TASK INSTRUCTIONS ▸
Quote the lines below from the one containing "Enable the 3x HD Playback checkbox" to the final line, both ends included; exclude the pictures.

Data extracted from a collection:
_ _ _ _ _

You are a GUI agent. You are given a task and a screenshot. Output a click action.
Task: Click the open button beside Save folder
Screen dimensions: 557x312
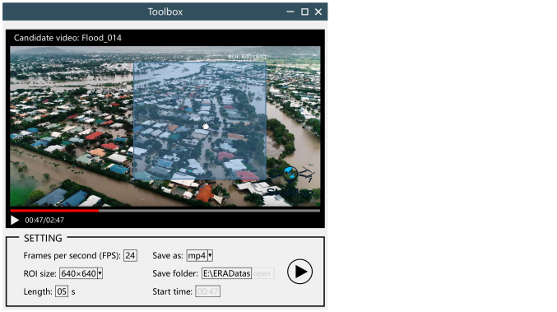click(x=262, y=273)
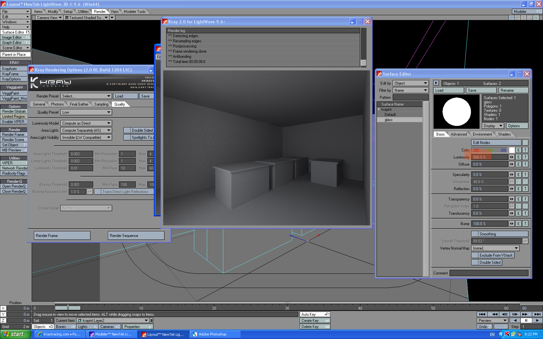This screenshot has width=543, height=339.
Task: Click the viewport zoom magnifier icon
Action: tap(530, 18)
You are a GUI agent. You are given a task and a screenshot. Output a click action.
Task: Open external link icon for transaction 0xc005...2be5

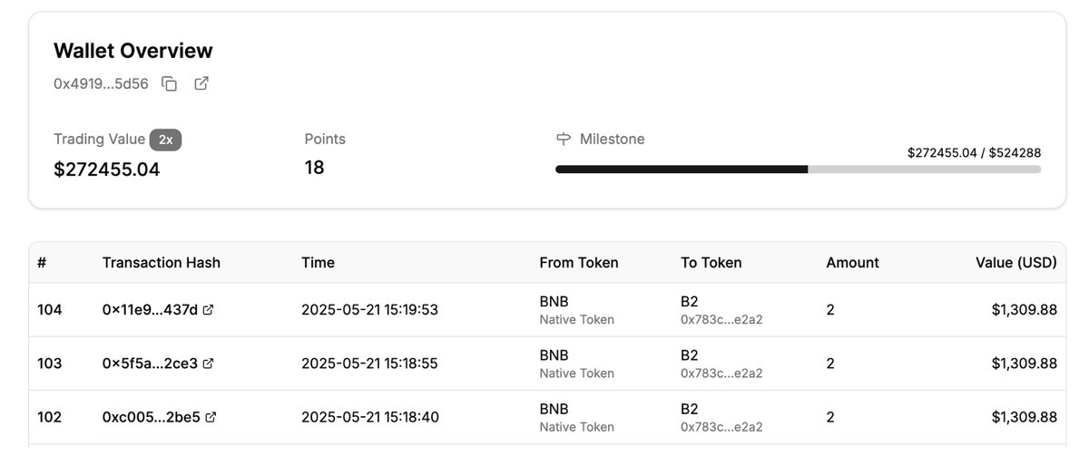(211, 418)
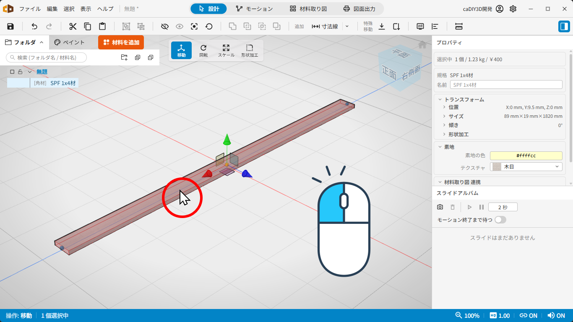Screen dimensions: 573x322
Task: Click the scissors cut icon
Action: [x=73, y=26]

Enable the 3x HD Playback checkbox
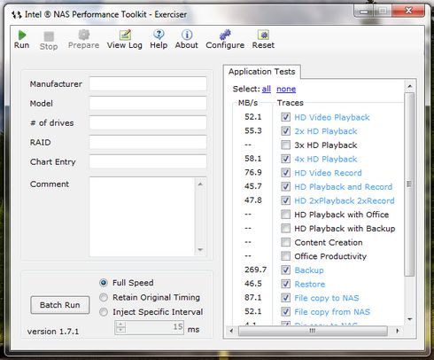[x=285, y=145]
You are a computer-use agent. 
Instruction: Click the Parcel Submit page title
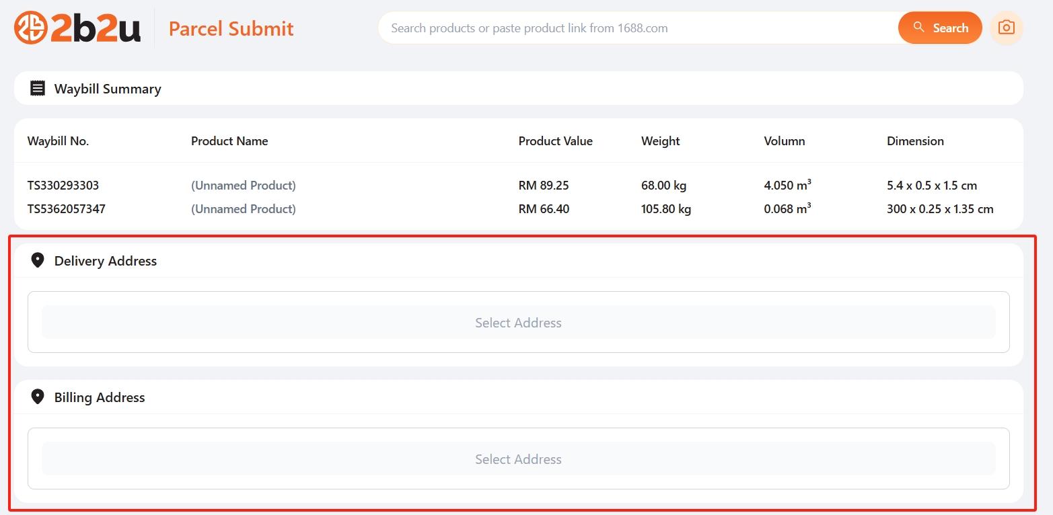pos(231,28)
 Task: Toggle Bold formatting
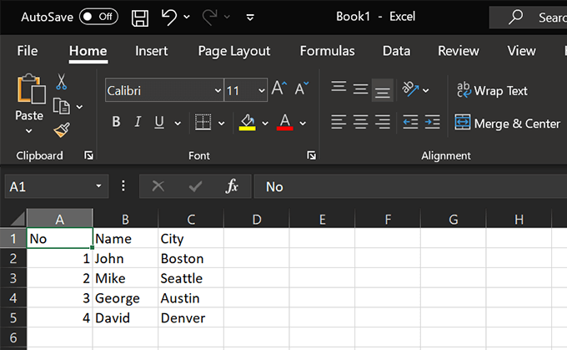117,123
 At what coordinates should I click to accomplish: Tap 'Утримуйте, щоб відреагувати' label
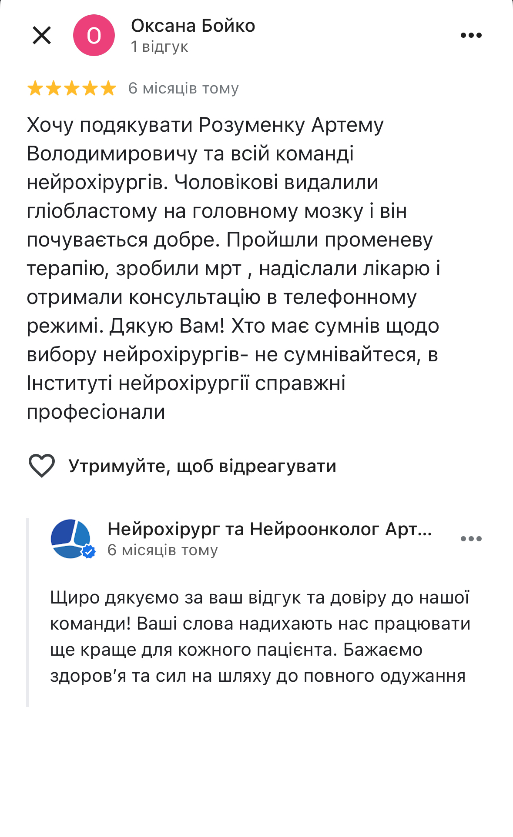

_ _ _ _ _

WRITTEN SOLUTION ▸
Enable the 3x HD Playback checkbox
[x=285, y=145]
You are a computer-use agent. 
Instruction: Click the Parcel Submit page title
pos(231,28)
 Task: Toggle Bold formatting
117,123
 At what coordinates should I click to accomplish: Tap 'Утримуйте, щоб відреагувати' label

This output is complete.